Continuous monitoring that could forewarn of clinical deterioration improves the utility of these types of tools at the NICU bedside. The HeRO (heart rate characteristics) monitor is one such bedside monitor that utilizes heart rate variability to detect an increased risk for sepsis and necrotizing enterocolitis prior to clinical signs, by a change in the continuously measured electrocardiogram signal [8]. By inclusion of a heart rate characteristics monitor, infants can have earlier laboratory evaluations and receive earlier therapeutic care to limit sepsis. This type of monitoring has been shown to reduce hospital length of stay [9]. Whether the addition of cerebral NIRS and CrSO2 monitoring could offer such benefits to the NICU population with neonatal encephalopathy is not yet known.

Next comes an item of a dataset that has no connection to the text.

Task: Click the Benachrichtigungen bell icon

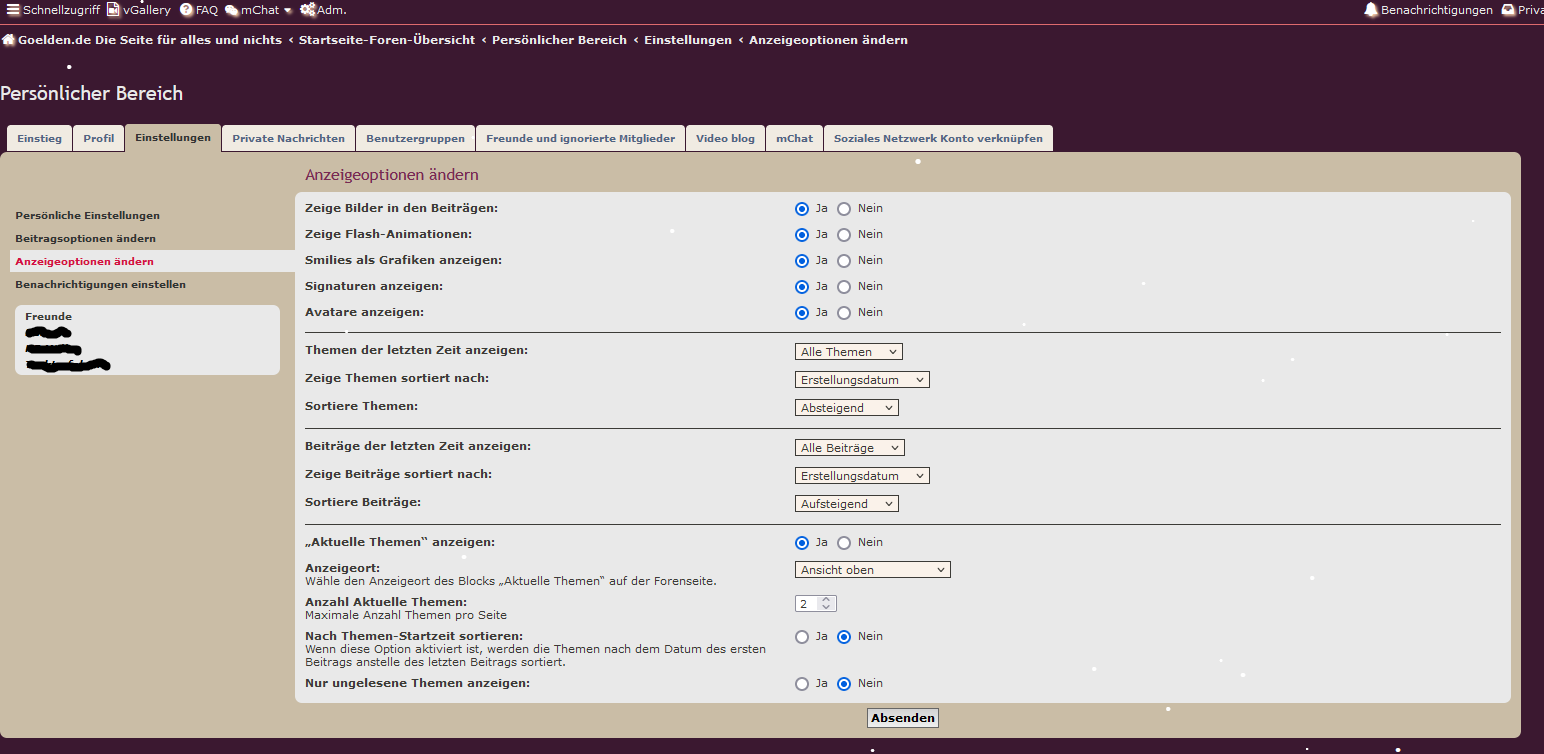Action: point(1370,10)
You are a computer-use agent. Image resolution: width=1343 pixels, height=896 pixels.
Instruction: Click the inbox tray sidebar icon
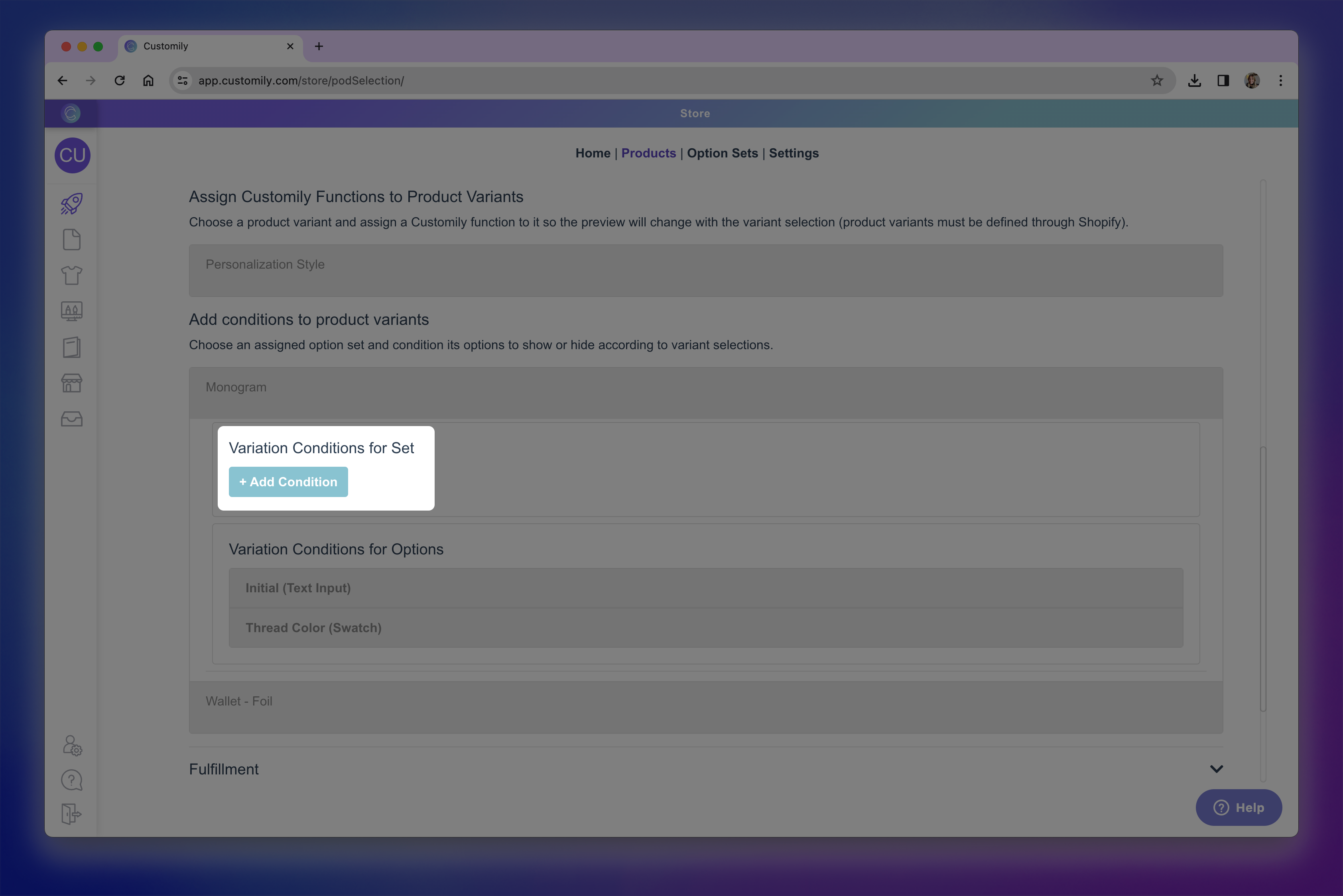click(71, 419)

The NICU of the future should utilize technology to continuously analyse multiple physiological signals and help direct individualized clinical care. Mathematical models can be employed to detect warning signs in a vast array of physiological signals, including NIRS, to alert the clinical team and prompt laboratory or other neurodiagnostic assessments and establish an earlier prognosis [10]. NIRS data may be able to be applied in the future to gauge-specific treatments for neonatal encephalopathy or duration of therapy. NIRS has been vetted for several decades and despite its limitations, it has many advantages that could be used to better understand in real time the risk for neurologic injury and neurologic prognosis for infants with neonatal encephalopathy. Therefore, it is time to bring research methodologies of continuous physiological signal analysis to the bedside and this includes cerebral NIRS as an important measure of cerebral oxygenation.